I know we are all sick to death of the 'real women' debate. That whole crazy thing where some people started declaring that curvy women are real women and skinny women are somehow not as real. Obviously that is ridiculous and we are all real women it doesn't matter what your size or shape is. This says it all a lot better than I ever could.
More and more women are reclaiming their curves and I feel like every day I am reading or hearing about some woman and her spectacular rounded breasts, hips, thighs or bums. We all wants curves like Kate Winslet or an arse like Kim Kardashian or breasts like Salma Hayek because apparently this makes you more womanly and sexy. Of course skinny women are saying that this isn't fair and they are beautiful and womanly too.
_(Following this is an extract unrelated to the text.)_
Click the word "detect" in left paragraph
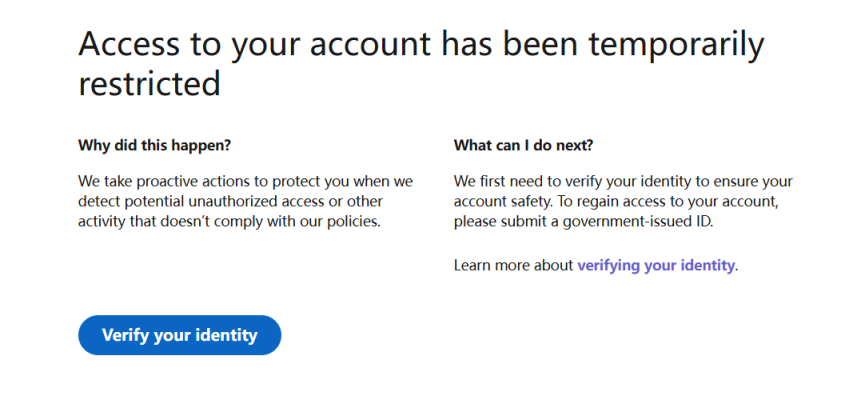 [102, 201]
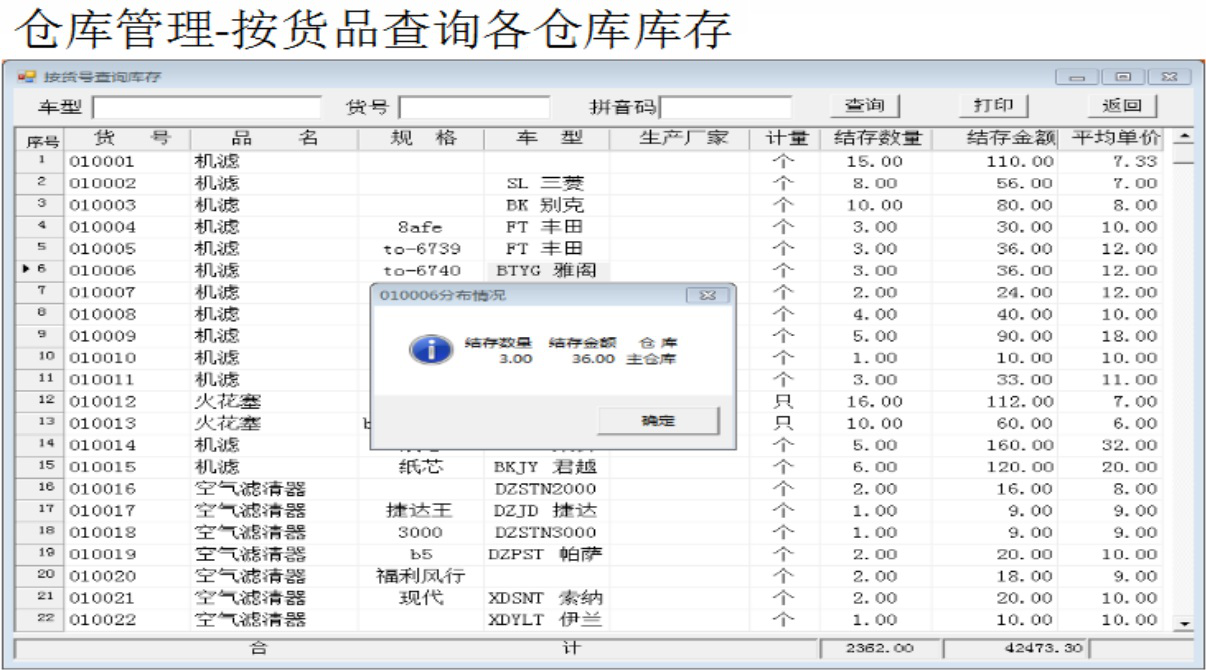1206x670 pixels.
Task: Focus the 货号 input field
Action: click(x=474, y=107)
The thing about this debate that has really irritated me from the start is that it completely ignores those of us who are bigger, but aren't curvy. It goes without saying that society says that thin women like Jennifer Aniston, Charlize Theron and Reese Witherspoon are beautiful (and I agree). Then everyone jumps up and down and says what about the curvaceous women like Adele, Christina Hendricks and Nigella Lawson, so then we all agree that they are also beautiful. So what happens when you are neither skinny or curvaceous? You are left feeling bad that you have failed at being thin and failed at being curvy.
I have grown up my whole life being so envious of my friends who complain about their hips because I just wanted to know what it would be like to have hips, waist or breasts that are defined in anyway. The only part of my body that is rounded or defined is my stomach because it sticks out further than any other part of my body.
When I was at my biggest I couldn't fit into most plus size clothes because they allowed for hips, thighs, bum and breasts that I did not have and looked ridiculous on me. Now that I have lost weight and should fit into 'normal' sized clothes, I still can't because I don't have a waist and my stomach pops out further than my breasts. So clothes shopping ends up being just one more avenue for me to feel less than womanly because of my shape.
Can we all just please agree that beauty has nothing to do with size or shape?